As set out above, there is much for the LGPS to tackle in the consultation, and quickly, and we look forward to the publication of industry responses in the early weeks of the New Year.
Whilst there is no proposal on the table to reduce the existing number of LGPS pools, there are some who have questioned why – if bigger is better, why is eight the magic number here? And will the requirement for pools to be FCA authorised by March 2026 – an ambitious timescale for a process that can easily take two years – lead to one or more of the three pools that are currently not so authorised seeking to merge with another in any event? We note that in relation to the expectation that pools “develop capabilities to deliver the implementation of investment strategies through in-house investment management”, the consultation paper specifically says the following (emphasis added):
“The government believes that this step change in the investment framework of the LGPS creates an opportunity for increasing effective scale and encourages all pools to carefully consider all options in that light. These may include establishing a new pool company, merging with another pool, or becoming a client of another pool company for some or all services required. Depending on the approach chosen, there will be set up and ongoing costs. But as has been demonstrated by existing asset pools using a pooling company model, these costs should be recouped through savings in reduced investment management fees. Pools will need to consider which route is most viable and efficient over the expected timescale (discussed below).

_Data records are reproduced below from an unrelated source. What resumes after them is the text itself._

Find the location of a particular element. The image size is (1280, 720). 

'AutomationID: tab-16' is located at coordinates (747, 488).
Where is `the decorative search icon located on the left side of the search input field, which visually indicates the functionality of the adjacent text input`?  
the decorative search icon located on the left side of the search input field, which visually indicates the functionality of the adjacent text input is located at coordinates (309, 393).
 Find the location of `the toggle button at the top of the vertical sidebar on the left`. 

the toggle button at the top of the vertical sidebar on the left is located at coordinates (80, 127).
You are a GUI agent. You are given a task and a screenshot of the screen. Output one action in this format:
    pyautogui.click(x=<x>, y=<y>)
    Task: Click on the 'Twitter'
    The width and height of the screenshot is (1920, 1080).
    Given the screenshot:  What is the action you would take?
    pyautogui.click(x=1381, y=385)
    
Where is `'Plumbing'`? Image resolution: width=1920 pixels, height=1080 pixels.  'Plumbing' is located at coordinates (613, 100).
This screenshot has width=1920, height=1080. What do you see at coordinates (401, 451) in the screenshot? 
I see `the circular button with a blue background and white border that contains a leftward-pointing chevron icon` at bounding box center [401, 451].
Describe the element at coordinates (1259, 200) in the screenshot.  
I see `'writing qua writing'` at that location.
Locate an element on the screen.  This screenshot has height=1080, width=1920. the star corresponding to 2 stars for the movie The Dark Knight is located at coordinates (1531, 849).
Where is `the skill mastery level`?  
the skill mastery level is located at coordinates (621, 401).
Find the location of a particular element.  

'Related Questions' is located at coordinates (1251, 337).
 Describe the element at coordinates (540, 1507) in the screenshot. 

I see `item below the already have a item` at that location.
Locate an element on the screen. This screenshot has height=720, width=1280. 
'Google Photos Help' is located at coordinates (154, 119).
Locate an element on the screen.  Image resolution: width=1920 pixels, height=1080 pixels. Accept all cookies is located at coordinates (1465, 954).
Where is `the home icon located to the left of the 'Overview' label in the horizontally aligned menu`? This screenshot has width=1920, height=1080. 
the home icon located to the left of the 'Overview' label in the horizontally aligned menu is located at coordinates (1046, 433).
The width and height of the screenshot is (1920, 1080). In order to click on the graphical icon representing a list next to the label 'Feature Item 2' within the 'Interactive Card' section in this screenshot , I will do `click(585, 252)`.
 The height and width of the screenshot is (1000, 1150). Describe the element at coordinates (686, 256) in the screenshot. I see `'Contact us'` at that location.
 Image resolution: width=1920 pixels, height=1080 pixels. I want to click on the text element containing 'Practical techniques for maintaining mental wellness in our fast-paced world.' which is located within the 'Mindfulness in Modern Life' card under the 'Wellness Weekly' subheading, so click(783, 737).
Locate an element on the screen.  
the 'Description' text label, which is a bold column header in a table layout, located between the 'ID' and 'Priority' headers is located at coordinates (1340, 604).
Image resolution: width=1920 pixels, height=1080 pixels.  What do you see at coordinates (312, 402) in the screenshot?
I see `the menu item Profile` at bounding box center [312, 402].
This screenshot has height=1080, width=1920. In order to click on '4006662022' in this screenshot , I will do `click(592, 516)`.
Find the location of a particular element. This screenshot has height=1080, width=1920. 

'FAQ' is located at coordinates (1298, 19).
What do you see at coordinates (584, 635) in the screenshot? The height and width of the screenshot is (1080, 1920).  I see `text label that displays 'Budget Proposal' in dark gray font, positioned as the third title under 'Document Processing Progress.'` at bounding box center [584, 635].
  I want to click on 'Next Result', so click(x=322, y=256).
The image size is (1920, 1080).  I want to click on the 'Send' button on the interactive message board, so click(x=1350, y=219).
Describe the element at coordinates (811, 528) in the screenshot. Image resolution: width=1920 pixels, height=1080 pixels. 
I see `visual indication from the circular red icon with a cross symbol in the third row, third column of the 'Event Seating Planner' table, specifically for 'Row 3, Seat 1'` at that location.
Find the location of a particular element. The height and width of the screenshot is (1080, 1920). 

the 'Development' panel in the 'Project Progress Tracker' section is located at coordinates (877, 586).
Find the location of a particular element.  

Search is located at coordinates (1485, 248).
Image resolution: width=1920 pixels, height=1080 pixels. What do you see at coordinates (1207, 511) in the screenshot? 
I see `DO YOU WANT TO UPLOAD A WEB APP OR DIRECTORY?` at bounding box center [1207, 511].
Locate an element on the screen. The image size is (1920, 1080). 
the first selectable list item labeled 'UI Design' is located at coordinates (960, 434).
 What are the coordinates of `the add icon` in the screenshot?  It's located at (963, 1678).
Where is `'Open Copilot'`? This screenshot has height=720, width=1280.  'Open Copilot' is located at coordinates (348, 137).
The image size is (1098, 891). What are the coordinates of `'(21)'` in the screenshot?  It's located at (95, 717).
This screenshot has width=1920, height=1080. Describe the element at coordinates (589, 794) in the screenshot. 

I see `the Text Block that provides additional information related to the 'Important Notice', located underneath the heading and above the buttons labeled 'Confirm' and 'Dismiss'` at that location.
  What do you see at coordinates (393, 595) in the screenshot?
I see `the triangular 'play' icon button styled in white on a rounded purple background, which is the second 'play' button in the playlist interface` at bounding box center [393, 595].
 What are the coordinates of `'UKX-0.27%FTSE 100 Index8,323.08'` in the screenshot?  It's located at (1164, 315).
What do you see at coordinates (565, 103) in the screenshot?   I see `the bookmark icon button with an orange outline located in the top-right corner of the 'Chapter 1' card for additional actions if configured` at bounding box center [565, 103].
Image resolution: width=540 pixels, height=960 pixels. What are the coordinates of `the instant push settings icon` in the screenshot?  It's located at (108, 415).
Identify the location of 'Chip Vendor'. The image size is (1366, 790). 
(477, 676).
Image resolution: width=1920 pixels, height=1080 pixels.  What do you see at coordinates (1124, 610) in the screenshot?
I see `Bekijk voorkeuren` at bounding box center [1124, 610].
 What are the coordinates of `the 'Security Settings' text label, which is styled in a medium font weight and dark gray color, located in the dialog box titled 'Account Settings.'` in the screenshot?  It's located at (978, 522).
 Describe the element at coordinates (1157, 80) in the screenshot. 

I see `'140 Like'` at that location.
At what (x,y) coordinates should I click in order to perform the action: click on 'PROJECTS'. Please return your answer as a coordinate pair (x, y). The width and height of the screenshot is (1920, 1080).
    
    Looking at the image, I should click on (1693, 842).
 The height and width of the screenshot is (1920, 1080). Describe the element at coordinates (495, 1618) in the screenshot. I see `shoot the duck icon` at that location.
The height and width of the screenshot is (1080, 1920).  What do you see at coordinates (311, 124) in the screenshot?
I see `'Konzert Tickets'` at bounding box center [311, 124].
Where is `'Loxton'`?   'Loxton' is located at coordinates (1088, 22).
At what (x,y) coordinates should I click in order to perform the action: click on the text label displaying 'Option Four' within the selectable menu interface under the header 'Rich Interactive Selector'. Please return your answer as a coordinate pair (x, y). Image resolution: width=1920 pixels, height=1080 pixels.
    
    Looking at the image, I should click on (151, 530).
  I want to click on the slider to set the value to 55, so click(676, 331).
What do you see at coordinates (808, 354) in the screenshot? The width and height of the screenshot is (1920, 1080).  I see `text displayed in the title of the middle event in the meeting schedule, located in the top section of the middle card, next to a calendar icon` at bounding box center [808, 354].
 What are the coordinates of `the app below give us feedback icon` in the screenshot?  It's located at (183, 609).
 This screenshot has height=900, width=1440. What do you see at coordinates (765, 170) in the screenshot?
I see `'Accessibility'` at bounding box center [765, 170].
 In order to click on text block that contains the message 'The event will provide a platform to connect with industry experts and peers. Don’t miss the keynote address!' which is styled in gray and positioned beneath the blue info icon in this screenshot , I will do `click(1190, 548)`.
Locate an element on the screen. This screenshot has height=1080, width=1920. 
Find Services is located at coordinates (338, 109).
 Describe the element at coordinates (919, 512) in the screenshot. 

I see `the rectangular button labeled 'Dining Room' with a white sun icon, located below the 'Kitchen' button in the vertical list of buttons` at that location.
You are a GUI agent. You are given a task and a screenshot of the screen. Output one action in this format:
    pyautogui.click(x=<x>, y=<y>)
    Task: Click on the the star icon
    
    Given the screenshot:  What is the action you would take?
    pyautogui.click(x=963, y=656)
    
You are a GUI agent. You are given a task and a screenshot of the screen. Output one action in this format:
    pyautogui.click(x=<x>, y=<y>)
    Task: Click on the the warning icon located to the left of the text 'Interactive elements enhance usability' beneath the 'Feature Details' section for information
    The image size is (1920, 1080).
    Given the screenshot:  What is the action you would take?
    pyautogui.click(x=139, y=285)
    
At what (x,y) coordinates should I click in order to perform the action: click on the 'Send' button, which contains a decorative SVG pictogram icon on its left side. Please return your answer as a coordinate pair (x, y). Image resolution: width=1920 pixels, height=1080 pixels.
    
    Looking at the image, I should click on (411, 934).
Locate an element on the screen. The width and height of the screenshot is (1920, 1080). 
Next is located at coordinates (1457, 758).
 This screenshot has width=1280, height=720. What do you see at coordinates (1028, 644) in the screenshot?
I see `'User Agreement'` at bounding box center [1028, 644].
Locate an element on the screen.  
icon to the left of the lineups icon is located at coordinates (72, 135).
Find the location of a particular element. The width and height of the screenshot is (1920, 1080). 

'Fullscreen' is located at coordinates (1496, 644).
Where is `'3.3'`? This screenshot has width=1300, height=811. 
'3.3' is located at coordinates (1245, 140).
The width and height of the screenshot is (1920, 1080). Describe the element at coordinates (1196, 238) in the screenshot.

The government encourages pool mergers and sharing of services where this provides a more efficient route to the required standard. As part of their proposal, each pool will be expected to demonstrate why a merger with another pool, or use of existing capability in an established pool company, would not be a more cost effective or otherwise more preferable approach to achieving compliance with the reform proposals. For the avoidance of doubt, Government is not seeking to use this process to move to a single pool for all AAs.”
And what of consolidation of the funds themselves? Again, not a measure tabled in November’s package (despite rumours swirling in the lead up) but with the launch of the English Devolution White Paper on 16 December 2024, significant structural change in local government is on the cards. Will the reorganisation result in fund mergers as well? We will have to wait and see, but whatever the outcome, it is clear that there is plenty of change on the horizon for the LGPS in 2025 and beyond.